[Begin SOURCE EXTRACT]
Interesting thought process you have. that said, I wouldn't want you as a client, if I was a hard working, sucessful Realtor. 

Successful selling is a cooperative effort between the seller and listing agent. I make a suprisingly good living building spec. homes in a really poor location, and an obviously troubled economy. I constantly hear from neighbors who whine about being unable to sell their homes. If they appear reasonably rational and reasonable I ask a few questions. Often it goes like this.

Me: Did you use the top selling agent and agency in the area? 

Them: Blank stare, followed by real gems like, "no my sister's son in an agent about an hour away, he got the listing, since these local guys wanted to lowball me."


Me: Did you pay for an independent appraisal, or get a few CMAs from local agents, before you and your agent developed a pricing strategy?

Them: No I know what it's worth, I'm no giving anything away. 



Me: Did you review how your home is being marketed? Does your sister's son have access to the local MLS? Did he pay for premium placement for your home on the major websites? Did he review a marketing plan that you understand, agree with, and checked on while your house was listed? 

Them: I think he uses the internet for his business?


See where this is heading? Early in my career I had a wise old economics PHD tell me something that I'll never forget. He said, "In residential real estate, a properly priced and marketed home sells within six months. If you still own the property after six months, the price was too high, or the property wasn't properly marketed. It's that simple." What most failed sellers fail to understand is that they, and only they, are responsible for this failure. You find an agressive top selling agent, develop a plan to price and market the property properly, and you don't need to worry about thanking anybody for a job that wasn't finished.


----------



## ChristieAcres (Apr 11, 2009)

Tinker said:


> Lori, I get where you are coming from---we have bought & sold several houses, and have had some wonderful realtors. Most DO work their butt off. But I agrees with Sunflower:
> 
> *A bad Realtor doesn't deserve a thank you, much less anything else.*
> 
> ...
[End SOURCE EXTRACT]
**JOB 1:**
Answer these about the real estate thread:
(a) What type of homes does the writer build?
(b) In the first neighbor exchange, who got the listing?
(c) According to the economics PhD, within how long does a properly priced and marketed home sell?
**JOB 2:** Can you repeat the part of the real estate thread starting at "Successful selling is" and ending at "in the area?"?
The data after this point is separate material, unrelated to the real estate thread.
[Begin PROVIDED MATERIAL]
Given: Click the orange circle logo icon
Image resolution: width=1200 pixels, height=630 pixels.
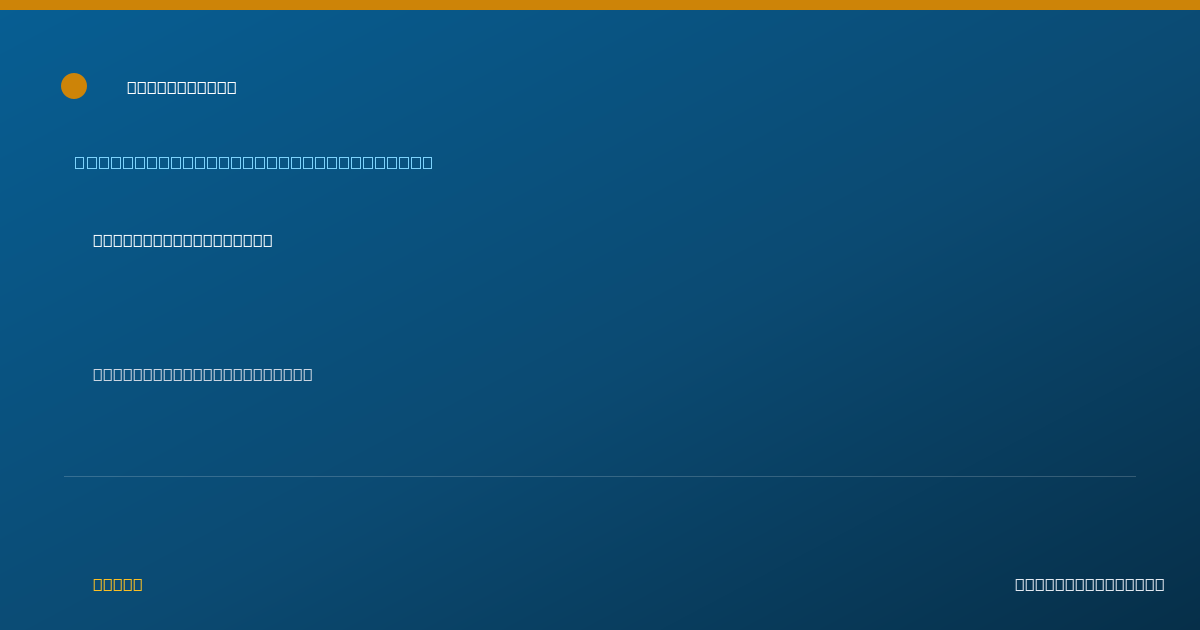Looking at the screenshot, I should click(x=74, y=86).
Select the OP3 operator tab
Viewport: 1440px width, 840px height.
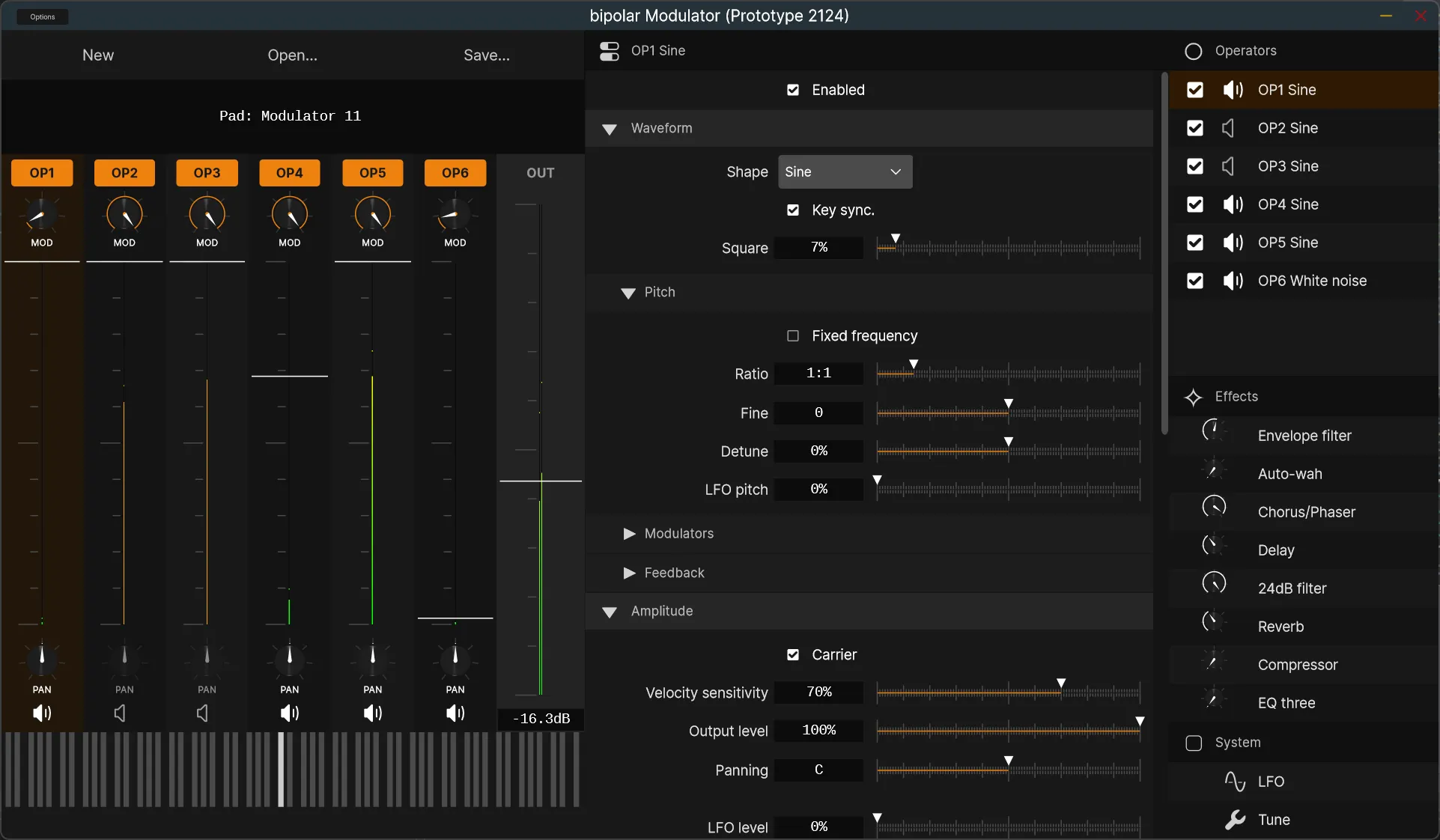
[End PROVIDED MATERIAL]
**OUTPUT 1:**
(a) Spec. homes
(b) The neighbor's sister's son, an agent about an hour away
(c) Within six months

**OUTPUT 2:**
Successful selling is a cooperative effort between the seller and listing agent. I make a suprisingly good living building spec. homes in a really poor location, and an obviously troubled economy. I constantly hear from neighbors who whine about being unable to sell their homes. If they appear reasonably rational and reasonable I ask a few questions. Often it goes like this.

Me: Did you use the top selling agent and agency in the area?